Acqua e neve, in congrue quantità e distribuzione temporale, sono da considerarsi proprio come una manna caduta dal cielo, un investimento sul futuro cui, troppo spesso, la nostra distrazione di cittadini tecnologici del XXI secolo non accorda la dovuta attenzione. I campi di cereali autunno-vernini (frumento, orzo, segale) ricoperti da un manto nevoso, oltre alla suggestione, ci devono ricordare che la candida coltre assicurerà la nostra sopravvivenza, il pane futuro. In primis perché funge da coibente termico garantendo ai culmi accestiti alcuni gradi in più rispetto all’ambiente esterno e, appena le temperature lo permetteranno, sciogliendosi,  la neve assicurerà un buon apporto irriguo senza gli effetti dannosi di una precipitazione che potrebbe scalzare le giovani piantine. Un’acqua disponibile, delicata, provvidenziale.

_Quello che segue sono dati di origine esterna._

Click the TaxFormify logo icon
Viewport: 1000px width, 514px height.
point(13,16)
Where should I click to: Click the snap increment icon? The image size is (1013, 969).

E quanti sanno che l’irrigazione (80% dell’acqua utilizzata in agricoltura), oltre ad assicurare il rifornimento delle colture, può anche, in situazioni particolari fungere da sistema antibrina? E così nasce la difesa di alcuni frutteti dove la somministrazione continua di acqua, sovra o sotto chioma, evita il congelamento delle parti legnose, sfruttando il fatto che il passaggio da liquido a solido è una reazione esotermica, che produce quindi calore.

E nelle grandi città, la pioggia aiuta anche a tenere lontane polveri sottili e limitazioni del traffico. Questo quanto ci dicono.